*** Block opens ***

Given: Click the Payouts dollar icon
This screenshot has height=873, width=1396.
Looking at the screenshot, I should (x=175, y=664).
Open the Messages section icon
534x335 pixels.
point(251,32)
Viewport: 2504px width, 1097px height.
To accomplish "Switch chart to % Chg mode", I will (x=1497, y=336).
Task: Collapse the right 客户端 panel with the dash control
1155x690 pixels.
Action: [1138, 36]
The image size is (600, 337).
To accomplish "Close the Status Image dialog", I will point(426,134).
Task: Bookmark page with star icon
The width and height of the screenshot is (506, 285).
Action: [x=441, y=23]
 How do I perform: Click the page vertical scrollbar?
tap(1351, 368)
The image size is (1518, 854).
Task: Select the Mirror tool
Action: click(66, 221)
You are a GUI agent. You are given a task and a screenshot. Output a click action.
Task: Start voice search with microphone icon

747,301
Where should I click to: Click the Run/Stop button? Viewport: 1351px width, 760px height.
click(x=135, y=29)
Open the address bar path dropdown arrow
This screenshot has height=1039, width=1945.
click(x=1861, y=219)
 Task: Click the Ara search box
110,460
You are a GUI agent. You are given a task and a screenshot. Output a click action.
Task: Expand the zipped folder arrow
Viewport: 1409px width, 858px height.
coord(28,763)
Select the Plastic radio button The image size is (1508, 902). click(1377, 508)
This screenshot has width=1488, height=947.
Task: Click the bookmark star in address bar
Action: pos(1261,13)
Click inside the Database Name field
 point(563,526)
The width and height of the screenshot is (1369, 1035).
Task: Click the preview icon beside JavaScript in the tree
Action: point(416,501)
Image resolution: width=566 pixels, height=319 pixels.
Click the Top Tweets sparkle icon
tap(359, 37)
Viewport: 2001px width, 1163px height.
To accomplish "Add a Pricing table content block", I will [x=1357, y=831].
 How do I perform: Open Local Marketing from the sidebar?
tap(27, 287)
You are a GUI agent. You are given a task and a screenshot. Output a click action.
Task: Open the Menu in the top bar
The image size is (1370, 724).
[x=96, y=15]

*** Block closes ***

PROBLEM DESCRIPTION: Without altering a single word, repeat the material.

FINISHED TASK:
Given: Click the Payouts dollar icon
This screenshot has height=873, width=1396.
Looking at the screenshot, I should (x=175, y=664).
Open the Messages section icon
534x335 pixels.
point(251,32)
Viewport: 2504px width, 1097px height.
To accomplish "Switch chart to % Chg mode", I will (x=1497, y=336).
Task: Collapse the right 客户端 panel with the dash control
1155x690 pixels.
Action: [1138, 36]
The image size is (600, 337).
To accomplish "Close the Status Image dialog", I will point(426,134).
Task: Bookmark page with star icon
The width and height of the screenshot is (506, 285).
Action: [x=441, y=23]
 How do I perform: Click the page vertical scrollbar?
tap(1351, 368)
The image size is (1518, 854).
Task: Select the Mirror tool
Action: click(66, 221)
You are a GUI agent. You are given a task and a screenshot. Output a click action.
Task: Start voice search with microphone icon

747,301
Where should I click to: Click the Run/Stop button? Viewport: 1351px width, 760px height.
click(x=135, y=29)
Open the address bar path dropdown arrow
This screenshot has height=1039, width=1945.
click(x=1861, y=219)
 Task: Click the Ara search box
110,460
You are a GUI agent. You are given a task and a screenshot. Output a click action.
Task: Expand the zipped folder arrow
Viewport: 1409px width, 858px height.
coord(28,763)
Select the Plastic radio button The image size is (1508, 902). click(1377, 508)
This screenshot has width=1488, height=947.
Task: Click the bookmark star in address bar
Action: pos(1261,13)
Click inside the Database Name field
 point(563,526)
The width and height of the screenshot is (1369, 1035).
Task: Click the preview icon beside JavaScript in the tree
Action: point(416,501)
Image resolution: width=566 pixels, height=319 pixels.
Click the Top Tweets sparkle icon
tap(359, 37)
Viewport: 2001px width, 1163px height.
To accomplish "Add a Pricing table content block", I will [x=1357, y=831].
 How do I perform: Open Local Marketing from the sidebar?
tap(27, 287)
You are a GUI agent. You are given a task and a screenshot. Output a click action.
Task: Open the Menu in the top bar
The image size is (1370, 724).
[x=96, y=15]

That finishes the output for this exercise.